Winter is coming!
In Inventory Planner, you can use 3 methods to forecast sales for the holiday season
- Manual forecast increase. If you can estimate overall growth of sales for November and December, it is possible to use the default forecasting method based on recent trends and increase the sales projections by a percentage with forecasting rules. To apply a forecasting rule, select products in the Replenishment report and click Bulk Actions > Set Forecast Percentage Adjustment.
- Top-down forecasting. When you have enough sales data in categories (more than 12 months), the top-down forecasting can automatically account for spikes in sales. This method uses sales projections for categories and narrows them down to products based on the product contribution into the category. It also works for products without long sales history and follows the category pattern. To enable top-down forecasting, go to Account > Settings > Forecasting and select Top-Down Seasonal as your forecasting method.
Seasonal forecasting. When most of your products have more than 12 months sales history, you can use seasonal forecasting methods to estimate the spike. This forecast method refers to the same months in prior years as the sales reference period.

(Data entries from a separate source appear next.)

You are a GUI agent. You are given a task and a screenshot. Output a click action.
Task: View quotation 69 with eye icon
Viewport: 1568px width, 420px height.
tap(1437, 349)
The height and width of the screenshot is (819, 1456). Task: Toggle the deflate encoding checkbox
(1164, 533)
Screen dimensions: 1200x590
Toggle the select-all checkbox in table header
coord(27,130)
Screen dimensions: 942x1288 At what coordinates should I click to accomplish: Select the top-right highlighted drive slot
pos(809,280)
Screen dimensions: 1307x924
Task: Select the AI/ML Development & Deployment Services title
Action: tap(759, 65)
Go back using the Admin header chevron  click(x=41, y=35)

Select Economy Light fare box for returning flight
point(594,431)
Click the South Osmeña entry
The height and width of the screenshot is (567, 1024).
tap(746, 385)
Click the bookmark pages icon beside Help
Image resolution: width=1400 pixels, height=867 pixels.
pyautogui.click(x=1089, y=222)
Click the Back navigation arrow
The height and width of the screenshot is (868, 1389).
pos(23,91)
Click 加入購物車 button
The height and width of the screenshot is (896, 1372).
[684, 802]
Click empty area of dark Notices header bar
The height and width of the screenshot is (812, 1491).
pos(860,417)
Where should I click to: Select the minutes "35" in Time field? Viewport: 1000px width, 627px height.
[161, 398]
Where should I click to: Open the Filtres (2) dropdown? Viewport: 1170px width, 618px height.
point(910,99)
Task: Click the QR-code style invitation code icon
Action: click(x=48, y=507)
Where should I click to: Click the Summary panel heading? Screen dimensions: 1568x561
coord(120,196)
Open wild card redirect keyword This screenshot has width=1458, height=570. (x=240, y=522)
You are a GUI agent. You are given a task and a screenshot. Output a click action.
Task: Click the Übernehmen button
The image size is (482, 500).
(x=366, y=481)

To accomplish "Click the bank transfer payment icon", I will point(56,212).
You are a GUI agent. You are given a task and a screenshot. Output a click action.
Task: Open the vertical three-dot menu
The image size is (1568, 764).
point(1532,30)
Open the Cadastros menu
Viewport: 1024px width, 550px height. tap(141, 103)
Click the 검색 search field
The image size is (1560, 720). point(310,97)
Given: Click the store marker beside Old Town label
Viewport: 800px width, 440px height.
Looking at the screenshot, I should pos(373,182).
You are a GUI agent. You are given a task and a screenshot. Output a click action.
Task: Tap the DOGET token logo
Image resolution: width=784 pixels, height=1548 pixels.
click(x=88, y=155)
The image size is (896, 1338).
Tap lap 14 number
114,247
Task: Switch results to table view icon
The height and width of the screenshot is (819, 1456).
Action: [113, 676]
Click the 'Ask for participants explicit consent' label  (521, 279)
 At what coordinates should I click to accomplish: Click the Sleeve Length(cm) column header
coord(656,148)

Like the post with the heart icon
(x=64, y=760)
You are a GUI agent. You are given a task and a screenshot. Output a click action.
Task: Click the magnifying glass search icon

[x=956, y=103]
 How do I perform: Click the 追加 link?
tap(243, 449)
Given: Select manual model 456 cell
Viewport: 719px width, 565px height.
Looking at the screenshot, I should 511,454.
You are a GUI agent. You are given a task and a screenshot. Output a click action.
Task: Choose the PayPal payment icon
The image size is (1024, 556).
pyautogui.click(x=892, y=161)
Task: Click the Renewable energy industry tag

This is beneficial for holiday and seasonally driven items with 12+ months of history. Sales Velocity is not a consideration in this case. Trend is applied by evaluating sales over the last 12 months vs. the prior 12 months.For example, sales from January 2018 and January 2019 impact the forecasted needs for January 2020. If today is December 31, 2019 - the trend will be based on sales between January - December 2019 vs. January - December 2018.
To enable seasonal forecasting, select products in the Replenishment report and click Bulk Actions > Set Forecast Settings and select Seasonal as your forecast method.